Thanks for your kind comment. We have provided a project page in supplemental Sec.C with an anonymous link to demonstrate the interactive scene reconstruction and multimodal control capabilities. Please refer to the anonymous link for more information. Besides, we have carefully revised our manuscript to eliminate all typos and presentation issues.
We sincerely thank reviewer #PajG, #aZ7V, #a4DY, and #94zG for their thoughtful and constructive comments and suggestions. We have carefully revised our manuscript according to their comments. An attached one-page PDF is provided to show additional experiments and can be summarized as:
- Visualization of interaction feature planes x-, y-, and z- to illustrate the interaction feature distribution.
- A complex scenario illustration with up to 10 complex interactive objects.
- Part-level controlling experiment to show the fine-grained controlling ability.
- Rendering quality and visualization as the supervision of view and control variables decreases from 100-30% to show the effectiveness of feature interpolation.
- Rendering results with and without GT interaction variables.
- Visualization of disjoint regions (local deformable field) learning process from 0 to 1000 training steps.
- More View Synthesis Comparison results on the public CoNeRF-Controllable dataset.
In the original supplemental materials (supplemental Sec.C), We provide an anonymous project page to demonstrate the detailed datasets, interactive scene reconstruction, and multimodal control capabilities of LiveScene. Please refer to the anonymous link for more information.

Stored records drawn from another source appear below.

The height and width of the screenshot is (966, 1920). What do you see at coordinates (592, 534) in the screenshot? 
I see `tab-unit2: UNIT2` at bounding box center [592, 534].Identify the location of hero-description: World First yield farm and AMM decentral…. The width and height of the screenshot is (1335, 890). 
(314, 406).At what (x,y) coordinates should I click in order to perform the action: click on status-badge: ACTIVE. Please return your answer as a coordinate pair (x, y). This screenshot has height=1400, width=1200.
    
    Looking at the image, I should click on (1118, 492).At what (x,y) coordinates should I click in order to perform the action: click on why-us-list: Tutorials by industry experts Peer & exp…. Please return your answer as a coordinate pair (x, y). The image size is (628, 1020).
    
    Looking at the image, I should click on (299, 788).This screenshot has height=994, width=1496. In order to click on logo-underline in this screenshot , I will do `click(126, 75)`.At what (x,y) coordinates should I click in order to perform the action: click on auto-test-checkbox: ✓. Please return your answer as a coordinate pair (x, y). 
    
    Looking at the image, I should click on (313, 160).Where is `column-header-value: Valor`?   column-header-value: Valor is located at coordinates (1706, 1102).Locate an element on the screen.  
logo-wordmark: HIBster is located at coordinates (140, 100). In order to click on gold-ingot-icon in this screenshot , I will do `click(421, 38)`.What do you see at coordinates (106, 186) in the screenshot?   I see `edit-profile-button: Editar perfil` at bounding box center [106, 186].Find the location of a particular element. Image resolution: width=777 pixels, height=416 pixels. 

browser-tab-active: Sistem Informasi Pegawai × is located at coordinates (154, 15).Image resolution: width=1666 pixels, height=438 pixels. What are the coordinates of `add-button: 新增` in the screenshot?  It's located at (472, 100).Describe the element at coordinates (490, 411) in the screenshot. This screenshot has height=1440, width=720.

Thank you to the Area Chair and reviewers for the voluntary review suggestions. We are pleased to see that the reviewers have acknowledged the contributions and effectiveness of our work. Specifically, Reviewers #PajG and #a4DY consider our paper to be well-motivated and setting a clear difference from previous works, Reviewer #aZ7V believes that the proposed OmniSim and InterReal datasets could be beneficial for research in dynamic reconstruction and robotics, and Reviewer #94zG thinks that our paper has high novelty.
At the same time, the reviewers have also raised some concerns, such as real-world qualitative results, baseline implementation, GPU consumption, and paper presentation. We have carefully addressed these concerns in our rebuttal, providing detailed explanations and additional experiments, and thoroughly polishing the entire paper. We hope this helps to clarify the points raised by the reviewers. If there are any remaining questions, we would be delighted to provide further explanation
Once again, we sincerely thank the reviewers for their time and effort.
The paper received very positive scores from the reviewers. They appreciated the problem, the proposed datasets, and performance improvements done in this work. The authors addressed most of the limitations during the discussion period. AC agrees and recommends acceptance. Congrats!